Sure enough, back at the University of Chicago, Dr. Solomon was summoned to meet with the Dean of the Faculty, who wanted to know what the hell Dr. Solomon thought he was doing attending a “racist” symposium. Solomon pointed out that his paper was actually “anti-racist,” since it was proposing new ways of measuring intelligence that weren’t culturally biased.
But it was too late. Institutional support for Dr. Solomon’s work slowly dried up, and foundations that had supported his research for years suddenly lost interest.

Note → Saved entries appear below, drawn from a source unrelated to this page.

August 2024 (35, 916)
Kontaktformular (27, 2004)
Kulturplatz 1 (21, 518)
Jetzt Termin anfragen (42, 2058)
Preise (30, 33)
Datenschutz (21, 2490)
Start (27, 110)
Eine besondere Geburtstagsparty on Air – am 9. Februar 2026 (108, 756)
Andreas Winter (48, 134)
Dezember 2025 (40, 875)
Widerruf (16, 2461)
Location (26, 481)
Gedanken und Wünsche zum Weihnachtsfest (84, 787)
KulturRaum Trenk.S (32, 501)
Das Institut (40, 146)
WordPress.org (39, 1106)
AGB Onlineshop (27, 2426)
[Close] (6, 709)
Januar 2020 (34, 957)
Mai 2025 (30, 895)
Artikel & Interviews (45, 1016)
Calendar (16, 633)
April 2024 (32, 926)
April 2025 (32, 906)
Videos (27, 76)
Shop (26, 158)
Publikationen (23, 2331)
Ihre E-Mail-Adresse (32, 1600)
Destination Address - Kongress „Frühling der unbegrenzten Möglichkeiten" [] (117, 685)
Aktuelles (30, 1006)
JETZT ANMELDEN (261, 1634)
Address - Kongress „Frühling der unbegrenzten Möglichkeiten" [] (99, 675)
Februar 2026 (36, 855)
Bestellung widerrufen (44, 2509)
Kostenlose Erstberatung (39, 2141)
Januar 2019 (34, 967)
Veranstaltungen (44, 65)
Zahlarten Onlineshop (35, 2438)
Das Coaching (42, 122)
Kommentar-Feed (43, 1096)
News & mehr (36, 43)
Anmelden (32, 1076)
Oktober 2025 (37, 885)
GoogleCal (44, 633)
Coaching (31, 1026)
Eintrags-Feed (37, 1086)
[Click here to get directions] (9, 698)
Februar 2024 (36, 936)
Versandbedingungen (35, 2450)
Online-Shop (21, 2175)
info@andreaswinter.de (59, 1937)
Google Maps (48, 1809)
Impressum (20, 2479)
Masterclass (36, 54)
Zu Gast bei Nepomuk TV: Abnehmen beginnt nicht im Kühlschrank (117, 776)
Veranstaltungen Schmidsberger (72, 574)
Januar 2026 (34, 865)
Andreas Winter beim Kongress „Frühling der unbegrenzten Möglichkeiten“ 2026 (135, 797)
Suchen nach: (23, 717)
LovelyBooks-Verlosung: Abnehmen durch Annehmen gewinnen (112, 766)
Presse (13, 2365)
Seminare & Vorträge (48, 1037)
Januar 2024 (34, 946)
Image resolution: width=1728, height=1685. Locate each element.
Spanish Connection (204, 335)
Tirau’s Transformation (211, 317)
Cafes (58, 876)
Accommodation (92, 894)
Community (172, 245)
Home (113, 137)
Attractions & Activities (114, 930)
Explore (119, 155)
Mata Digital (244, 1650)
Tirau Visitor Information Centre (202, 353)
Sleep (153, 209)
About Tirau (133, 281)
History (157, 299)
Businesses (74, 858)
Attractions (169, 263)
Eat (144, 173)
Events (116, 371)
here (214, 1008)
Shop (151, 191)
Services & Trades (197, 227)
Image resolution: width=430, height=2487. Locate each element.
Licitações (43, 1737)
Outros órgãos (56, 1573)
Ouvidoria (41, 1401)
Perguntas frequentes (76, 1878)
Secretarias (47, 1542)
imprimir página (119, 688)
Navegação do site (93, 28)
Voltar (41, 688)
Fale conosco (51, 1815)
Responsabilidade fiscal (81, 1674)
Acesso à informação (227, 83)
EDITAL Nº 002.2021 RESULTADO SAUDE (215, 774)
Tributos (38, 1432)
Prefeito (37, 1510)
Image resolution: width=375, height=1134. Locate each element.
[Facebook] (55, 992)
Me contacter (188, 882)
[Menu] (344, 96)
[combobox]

Back in 1956 when Grace Atkinson’s husband had died, Grace had cried on Michael Solomon’s shoulder. Now it was Solomon’s turn to cry on Grace’s shoulder. In fact, everyone except Grace herself knew that she was in love with Michael Solomon.
But while the Solomon-Atkinson relationship never evolved into actual romance—Solomon was married—it proved to be hugely consequential in terms of the cross-fertilization of knowledge between the two scholars. The long discussions Grace began with Michael Solomon in 1959 would, eventually, profoundly affect her view of how America should be governed.